Maybe yes, maybe no... depends upon what the FAA has certified NW's training program to perform.

...but how long would it take to retrain a pilot from the DC-10 to fly these new birds?

Generally one can figure aprox. 4 weeks: 2 weeks of ground school and 2 weeks of simulators.



*NO CARRIER* -- A Naval Aviator's worst nightmare!
User currently offlineBoeingnut From , joined Dec 1969, posts, RR:
Reply 4, posted (9 years 7 months 3 weeks 5 days 8 hours ago) and read 2169 times:

Thanks everyone for your answers!

User currently offlineSlamClick From United States of America, joined Nov 2003, 10062 posts, RR: 68
Reply 5, posted (9 years 7 months 3 weeks 5 days 8 hours ago) and read 2165 times:

Under US FARs the 320 and 330 are NOT a single type. They should have to do a full type rating checkout even if they are coming from the 320. The similarities are pretty much superficial. The differences are more than just a "differences" course.

I am typed in both and I cannot, off the top of my head, think of a single system that is identical between them, not even the MCDU software.



Happiness is not seeing another trite Ste. Maarten photo all week long.
User currently offlineRick767 From United Kingdom, joined Jan 2000, 2662 posts, RR: 51
Reply 6, posted (9 years 7 months 3 weeks 5 days 6 hours ago) and read 2154 times:

The A320 / A330 are not the same type in the strict sense of the word (and they cannot share a type rating by virtue of the massively different weights of the aircraft) but that is why CCQ exists, so pilots can fly both types after passing a CCQ course (not a differences course) and relevant line sector experience.

If what you're saying is the FAA do not allow this CCQ, well that's a bit narrow-minded of them I think, the A320 and A330 fly exactly the same, systems wise it's just a case of remembering the differences.

I used to fly the 757/767 on a dual type rating and I know a number of guys who moved from that rating onto A320/A330 dual ratings and fly both types who now swear the 757/767 should never have been on the same ticket (incidentally I agree with that sentiment, they handle very differently from one another, and I was never happy with the arrangement).

The A320 > A330 conversion though is easy according to my friends who have done it and continue to fly both types. Can't see the FAA logic on this one with the 757/767 approved as a dual rating.

If it works / has worked for Monarch, bmi, MyTravel, Thomas Cook, Swiss, Sabena, etc... then why not Northwest, US Airways, etc..

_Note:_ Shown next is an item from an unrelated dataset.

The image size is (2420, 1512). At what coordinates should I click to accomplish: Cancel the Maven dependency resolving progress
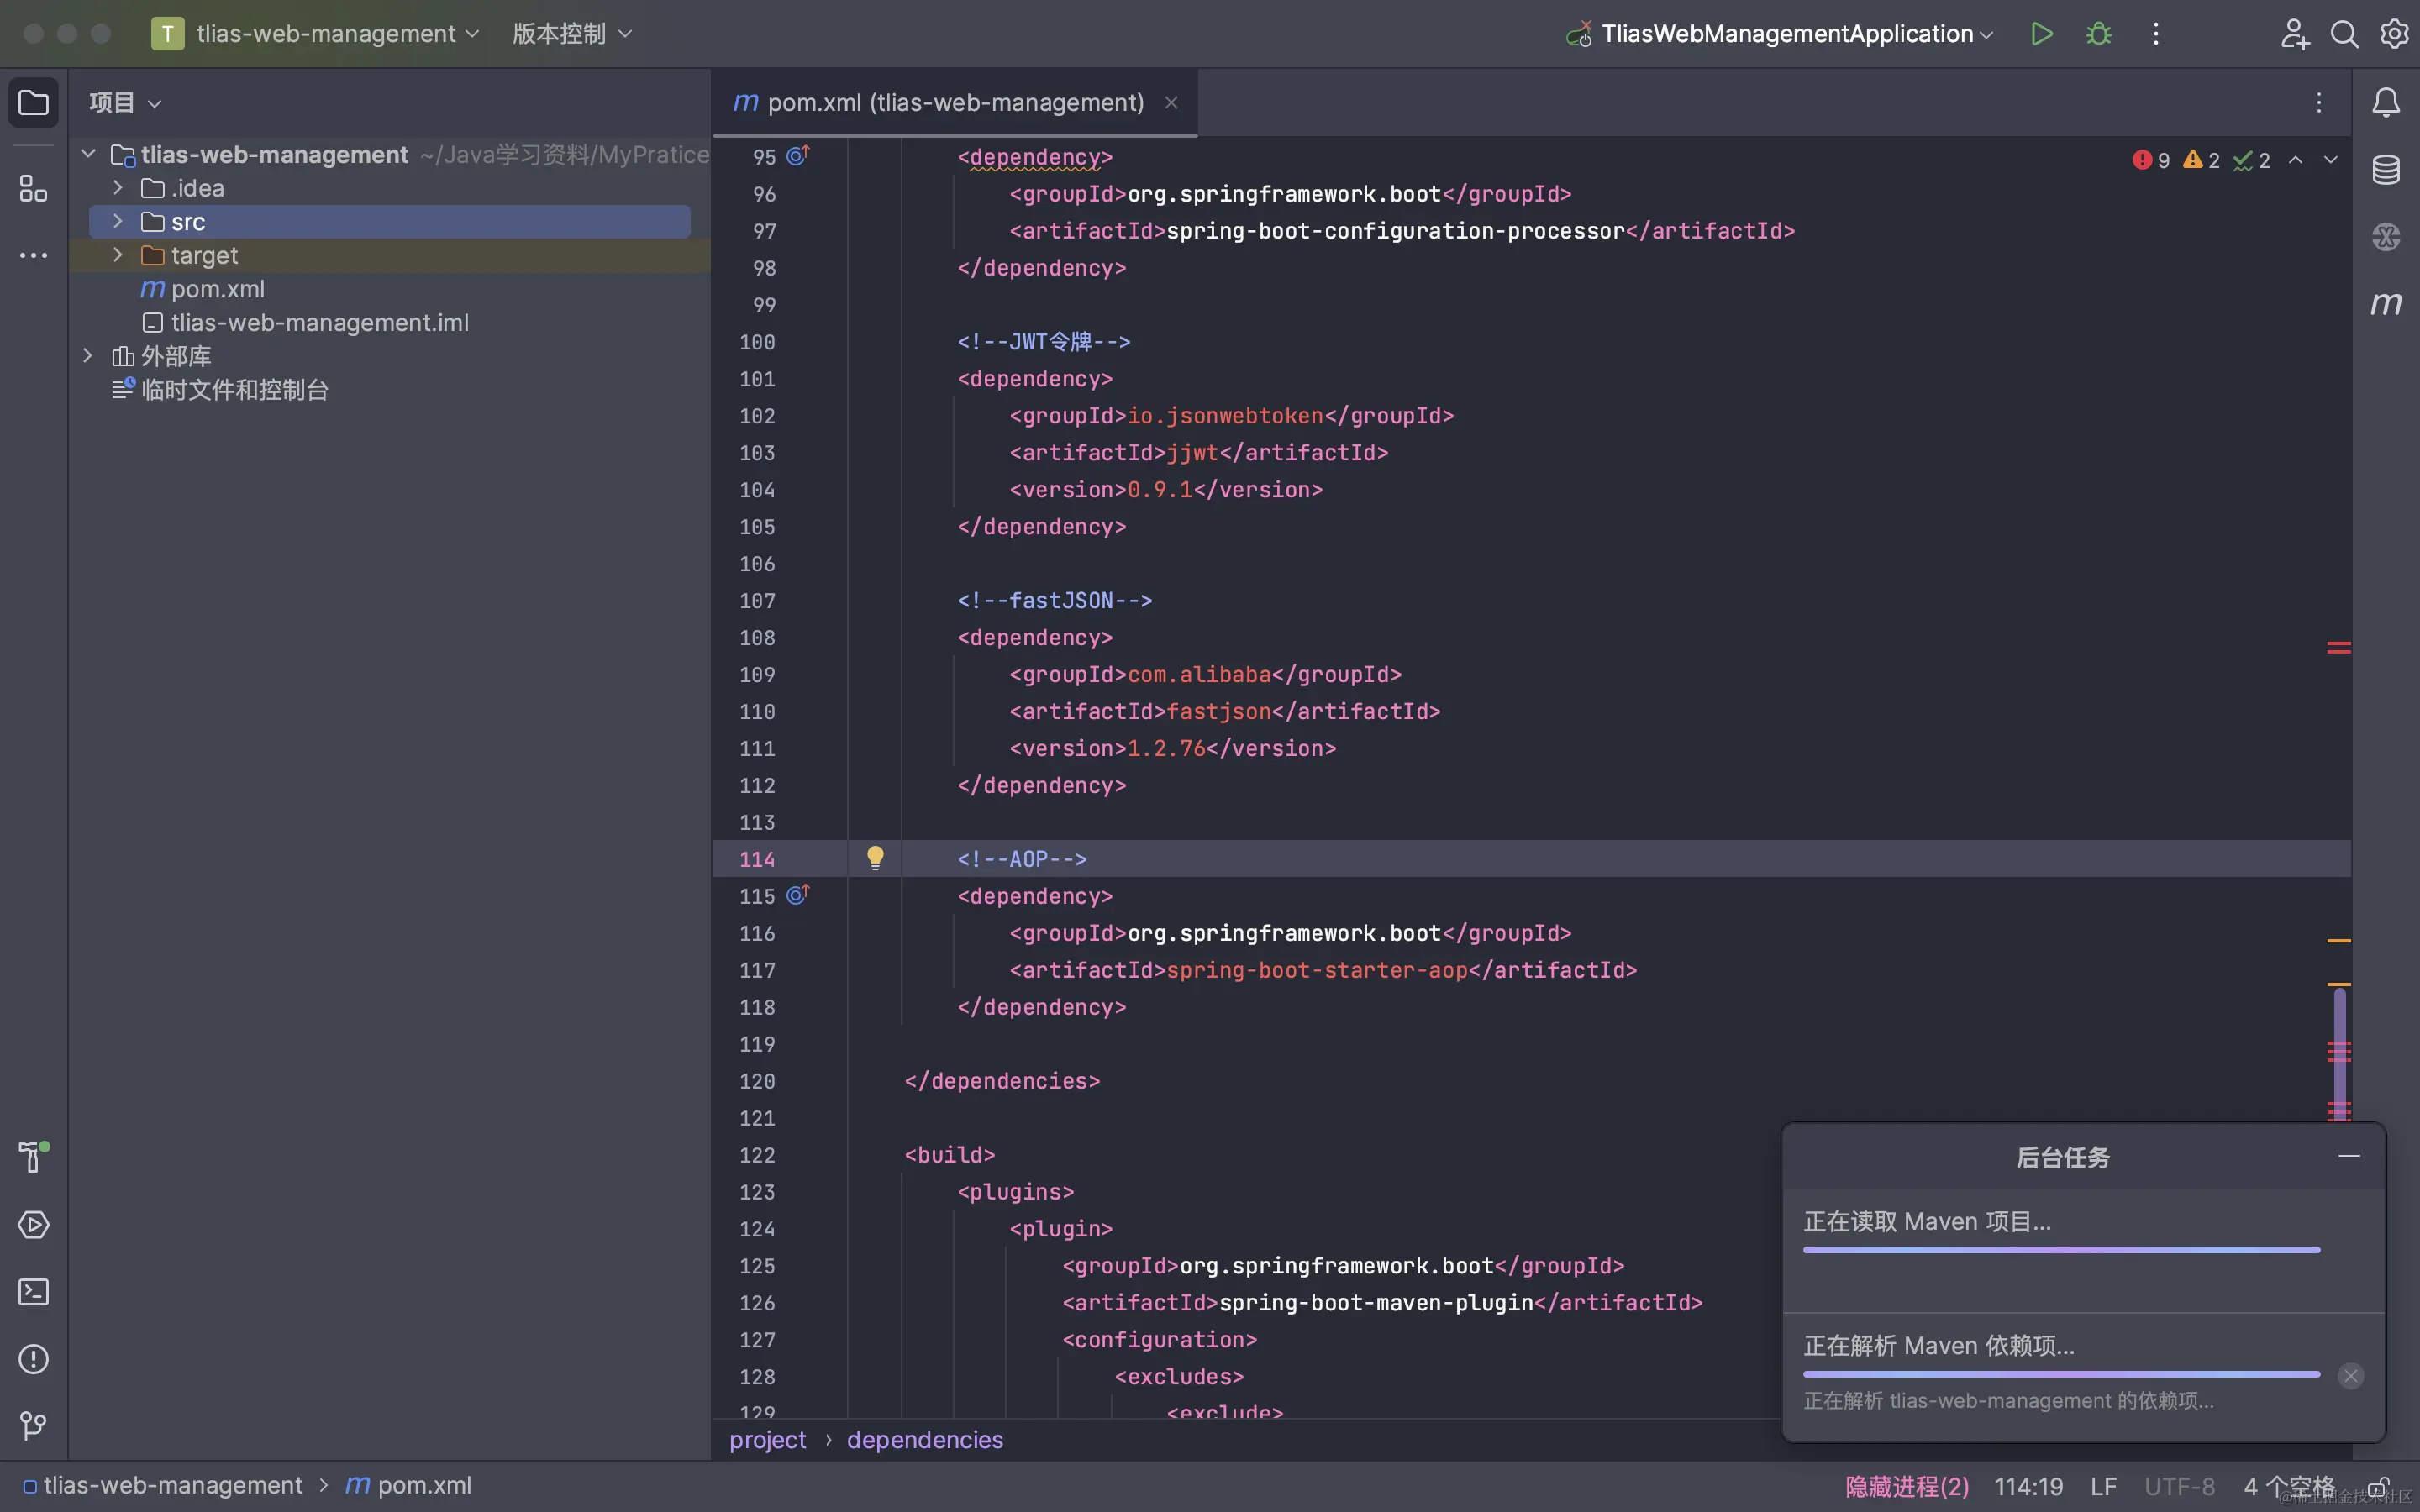coord(2350,1376)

I used to love the smell of Jet-A in the morning...
User currently offlineSlamClick From United States of America, joined Nov 2003, 10062 posts, RR: 68
Reply 7, posted (9 years 7 months 3 weeks 5 days 2 hours ago) and read 2129 times:

As the original thread starter asked about Northwest Airlines, a US Flag air carrier, the answer will be in US FARs, not any other country's rules.

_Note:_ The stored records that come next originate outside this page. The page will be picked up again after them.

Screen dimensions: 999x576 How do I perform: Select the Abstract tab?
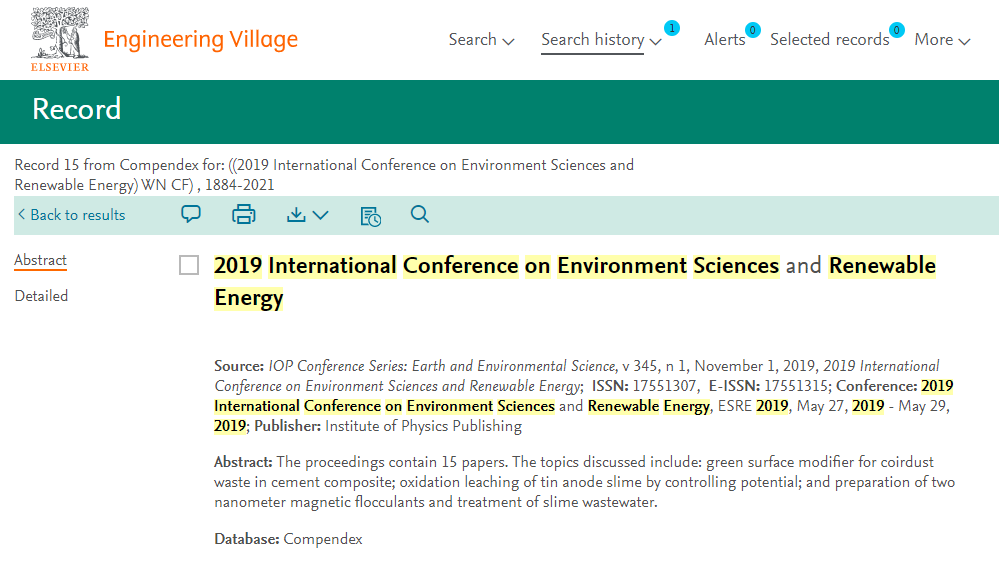coord(40,260)
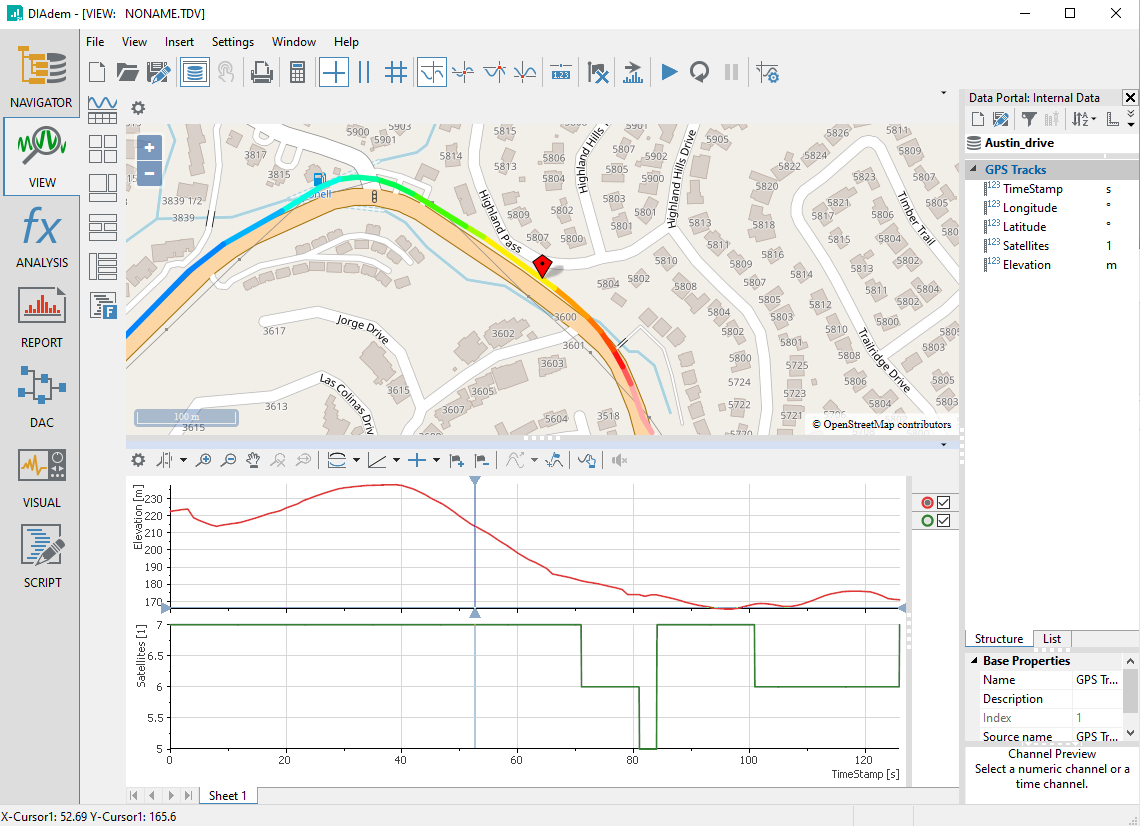1140x826 pixels.
Task: Select the Elevation channel
Action: (x=1026, y=265)
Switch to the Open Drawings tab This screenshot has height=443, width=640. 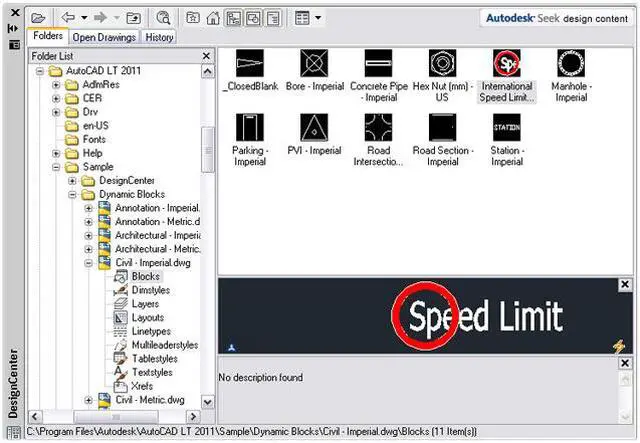pyautogui.click(x=104, y=37)
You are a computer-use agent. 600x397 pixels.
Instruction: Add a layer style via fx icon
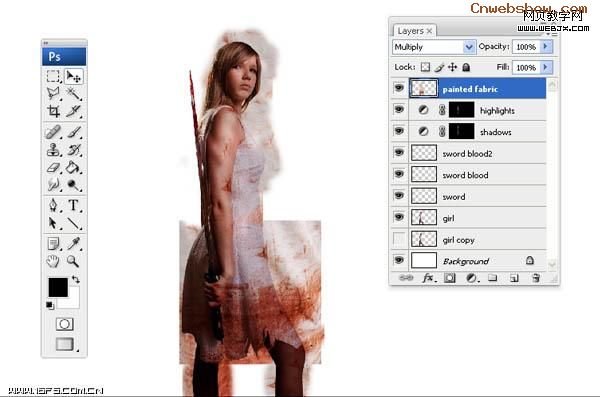pyautogui.click(x=429, y=278)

I've not been involved with pilot training for a couple of years and can really only speak of FAR Part 121 Subpart N training, whereas NW is probably on AQP now, which might change everything. Under traditional training these are completely separate types and require initial training for each.

I also flew B-757 and 767 and I think the differences between the Airbus types are greater than the differences between 757 and 767. They might seem less so only because (under our training program) there are no "memory items" and all one does is follow the ECAM. In other words, the training is "dumbed down" to the point that many pilots are not even aware of the differences. Of course it might be argued that that is a good place to leave it.

Anyway, the difference between a type rating checkout and a non-type rating checkout at airlines here in the US is negligible. Mostly it amounts to declaring an intent to acquire the type rating before starting the program so that the secretary can have the paperwork made up and they can schedule a check pilot who is also an FAA designee to do the final proficiency check. Oh, and first officers who will be type-rated will have to jump over into the left seat after the ride is passed and demonstrate taxiing the simulator. So it is really a non-event.

I would also assume that they are going to qualify their first officers for international relief and that will likely require a type rating and a virtual captain's PC.




Happiness is not seeing another trite Ste. Maarten photo all week long.